Perhaps I’m not curious enough to go exploring for these languages. I’ve used a few smaller ones in my years (usually because of an external forcing factor - like Squirrel running on ElecticImp devices) but I tend to stick to the big names we all know




I came of age in an era in which it was often important which version of a language you were programming in. Not all C code could compile with all C compilers (which was part of the motivation behind the C preprocessor), likewise with Pascal, BASIC, FORTRAN, etc. IBM had two different Pascal compilers for VM/CMS named, confusingly, VS/Pascal and Pascal/VS which were almost but not quite identical in functionality and features. On timesharing systems, you might discover all manner of legacy languages lurking on the (dishwasher-sized) hard drives. I checked out a book on SNOBOL from the library to understand what was happening in some SPITBOL code that I found on UIC’s mainframe that was part of the source for a C compiler. Most personal computers came with some version of a Microsoft BASIC in ROM, but there were differences from one platform to the next so you couldn’t necessarily just type in a program written in AppleSoft BASIC and run it in QBASIC under DOS. The fact that in 2022 JVM languages run identically anywhere and that Rust is (almost) platform-agnostic is, to be honest, kind of miraculous.


> I’d never heard of Haxe

Well it was born in France in a web game company (some of their games were pretty famous domestically) as an internal language, and the main selling point at first was the multiple compilation targets (PHP, JS) which included Flash. It wasn't something developed in English in the open at first like a lot of new languages are nowadays, so obviously it took some time to get some international exposure.

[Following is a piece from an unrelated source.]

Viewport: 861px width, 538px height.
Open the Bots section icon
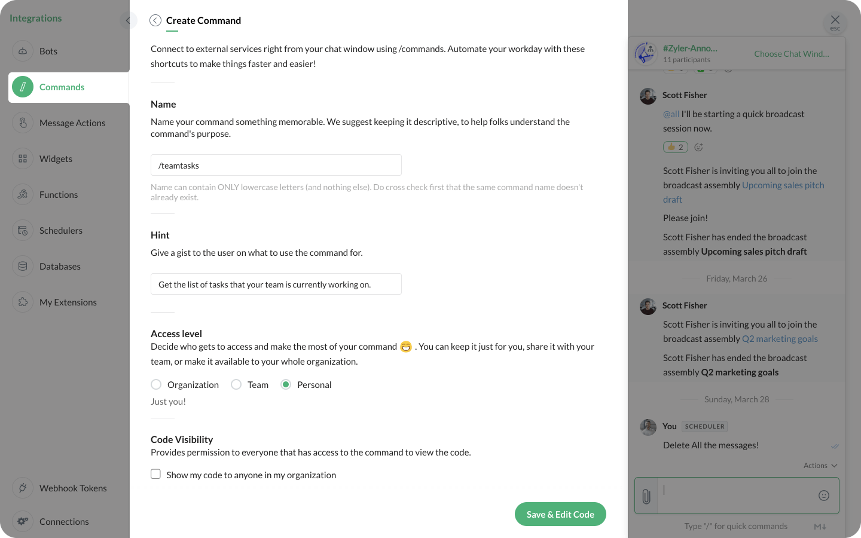[x=23, y=51]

Wait, you mean Motion Twin?


Yes, who are famous in large part for Dead Cells. One of the developers even went on to lead Shiro Games, which has done stuff like Dune and Northgard.


but also DinoRPG and My Brute. I played a ton of those when I was younger.


I really like Haxe.

I want smaller game engines to succeed, but the tooling is just painful to use.

From the time I spent with Haxe, it's very neat language. At the same time, half of why I make games is to learn.

If I have to use your custom language I'm not learning skills to use at work.

For example, with C# you can make games with several languages, you can also work on boring Fintech so you can pay your rent.

With .net core open source I'd love for more engines to use it. Godot 4 with Mono will be a very very strong contender.


I’ve only ever heard of it in one context. About seven years ago TiVo announced that they were going to start using it to program their devices when they made the new (terrible) interface.

I don’t think I’ve heard about it since then.


Haxe is very much a games language, it started out (IIRC) as an ActionScript compiler by a game studio (Motion Twin, now most famous for Dead Cells) who was sick of trying to program in the shitty bare-minimum editor built into Flash, and evolved into its own language that compiled to the Flash plug-in’s VM. Motion Twin released it and its support tools as open source, and a lot of other Flash game devs picked it up.


Interesting. I don’t do any games development so outside the small amount I know about from watching various AAA games being discussed I’m pretty ignorant.

Thanks for the context.


Haxe is wild to me since I recently started learning it and realised it's basically TypeScript but before TypeScript. Since it's statically typed and can hit C#/Java/C++/JS, I really want to try it in line of business applications as well.